:: PAGE EXCERPT ::
The region of Ioannina has been popoulated by Greeks since the Mycenaean era, but the City of Ioannina often called Yannena, was formally founded by the Byzantine Emperor Justinian in the 6th century AD and is the capital and largest city of the region of Epirus with a population of 112,486 (in 2011 census). Ioannina flourished following the Fourth Crusade, when many wealthy Byzantine families fled there in the early 13th century following the sack of Constantinople. It was part of the Despotate of Epirus from 1358 to 1416, before surrendering to the Ottomans in 1430. Between 1430 and 1868 the city was the administrative center of the Pashalik of Yanina. In the period between the 18th and 19th centuries, the city was a major center of the modern Greek Enlightenment. Ioannina became again part of Greece in 1913 following the Balkan Wars.
The City has a longstanding tradition in commerce and handicraft activities dating back in the 17th century, where merchants from Ioannina traded with important European commercial centers, such as Venice and Livorno, and established commercial and banking houses. The first three owned printing presses that were operating in Venice and published thousands of books for the Ottoman ruled Greek people were established by members of the Ioanniote diaspora. At the same time these merchants and entrepreneurs maintained close economic and intellectual relations with their birthplace and founded charity and education establishments in the City of Ioannina, thus becoming major national benefactors. During the 18th century, every author of the Greek world, was either from Ioannina or was a graduate of one of the city's schools, and the City created the reputation of being number one City in education.
:::
:: LISTED ENTRIES ::
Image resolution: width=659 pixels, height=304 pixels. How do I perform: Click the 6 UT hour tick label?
:::
:: LISTED ENTRIES ::
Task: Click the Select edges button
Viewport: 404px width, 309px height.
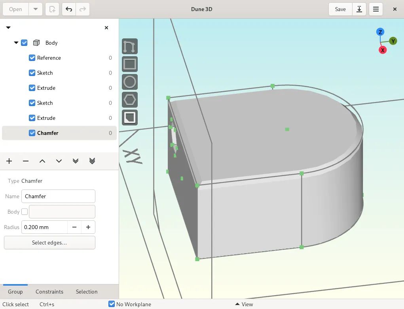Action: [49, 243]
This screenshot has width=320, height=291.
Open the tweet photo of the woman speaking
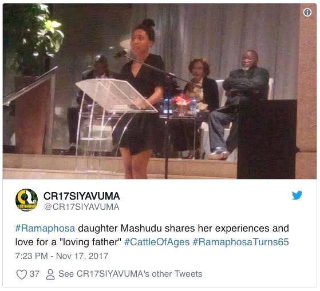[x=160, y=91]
:::
YOUR GOAL: From the text about Ioannina, write out the passage from "The region of Ioannina" up to and including "the Balkan Wars.". The items are separate material and have nothing to do with the text about Ioannina.

EXERCISE ANSWER:
The region of Ioannina has been popoulated by Greeks since the Mycenaean era, but the City of Ioannina often called Yannena, was formally founded by the Byzantine Emperor Justinian in the 6th century AD and is the capital and largest city of the region of Epirus with a population of 112,486 (in 2011 census). Ioannina flourished following the Fourth Crusade, when many wealthy Byzantine families fled there in the early 13th century following the sack of Constantinople. It was part of the Despotate of Epirus from 1358 to 1416, before surrendering to the Ottomans in 1430. Between 1430 and 1868 the city was the administrative center of the Pashalik of Yanina. In the period between the 18th and 19th centuries, the city was a major center of the modern Greek Enlightenment. Ioannina became again part of Greece in 1913 following the Balkan Wars.